The Gao Region (Bambara: ߜߊߏ ߘߌߣߋߖߊ tr. Gao Dineja) is a region in northeastern Mali. The capital city is Gao.

Geography
The region is bordered to the north by Kidal Region, to the west by Tombouctou Region and Taoudénit Region, to the east by the Ménaka Region, and most of the south by Niger (Tahoua Region and Tillabéri Region), sharing a portion of the southern border with Burkina Faso (Sahel Region).

Demographics
Common ethnicities in the Gao Region include the Songhai, Bozo, Tuareg, Bambara, and Kounta. The towns include Gao, Bourem, and Bamba.
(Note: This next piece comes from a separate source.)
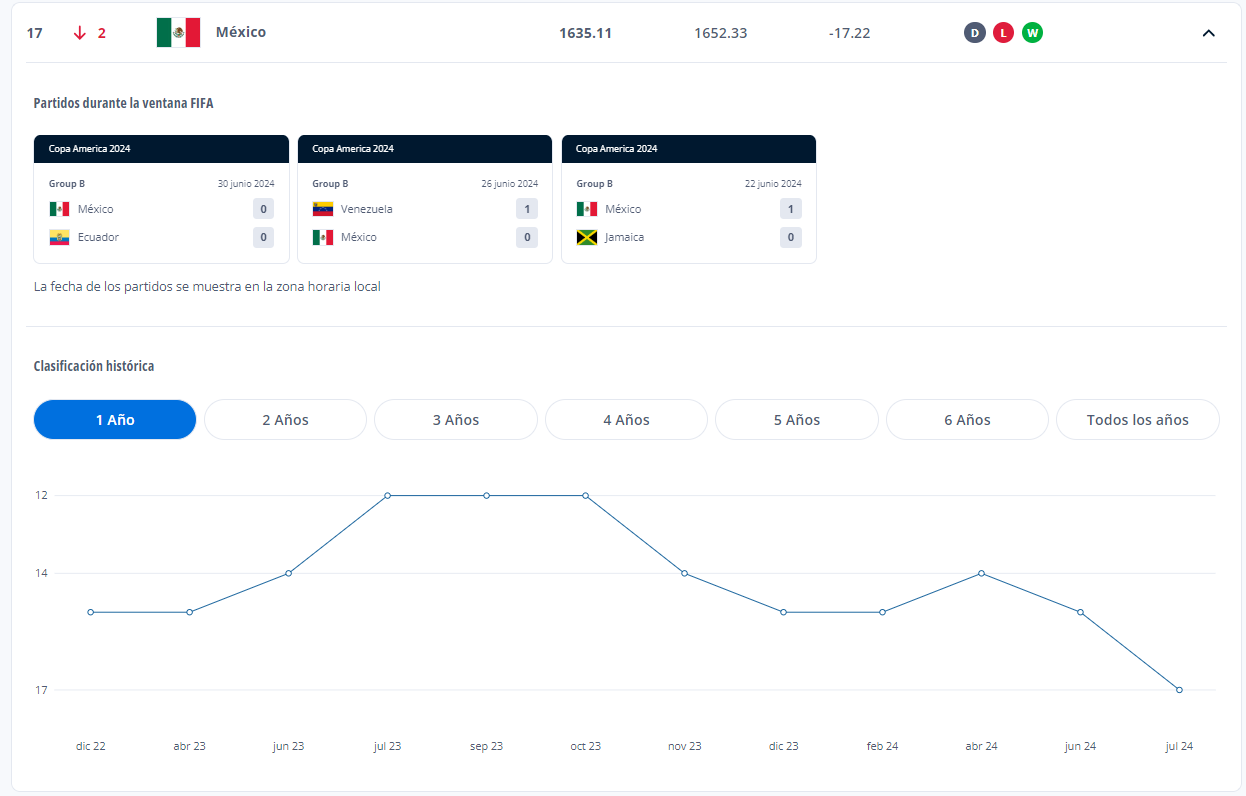Click the Jamaica flag in match card

click(587, 237)
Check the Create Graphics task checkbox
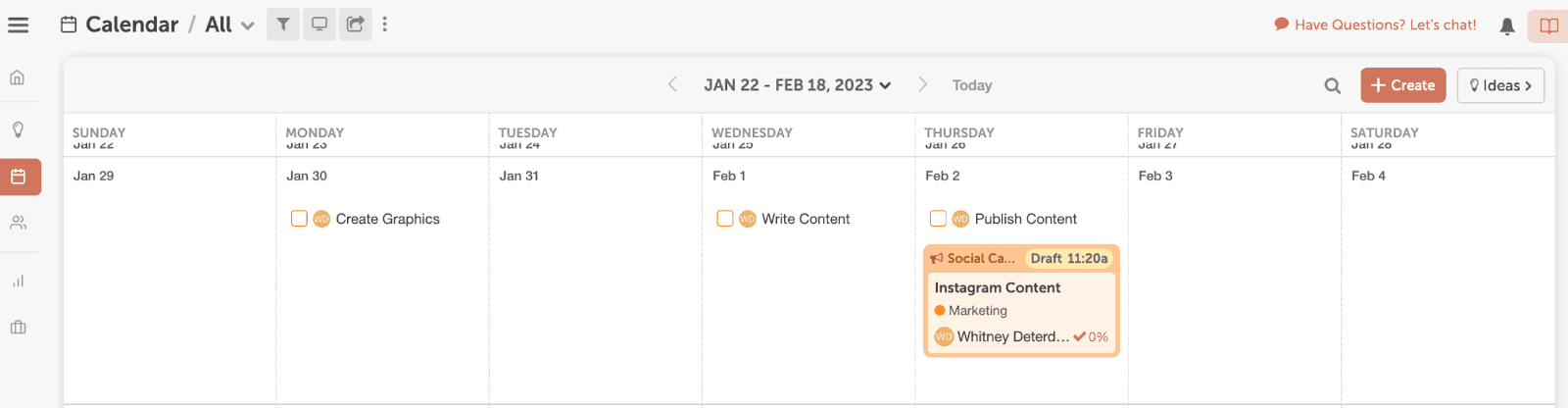 [299, 219]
The Gao Region is part of Mali, the northern part that was separated and declared independent by the National Movement for the Liberation of Azawad (MNLA) during the Tuareg rebellion of 2012. After the 1st Battle of Gao, the MNLA lost control to Islamist militias. Several other battles took place during the war, particularly in Gao.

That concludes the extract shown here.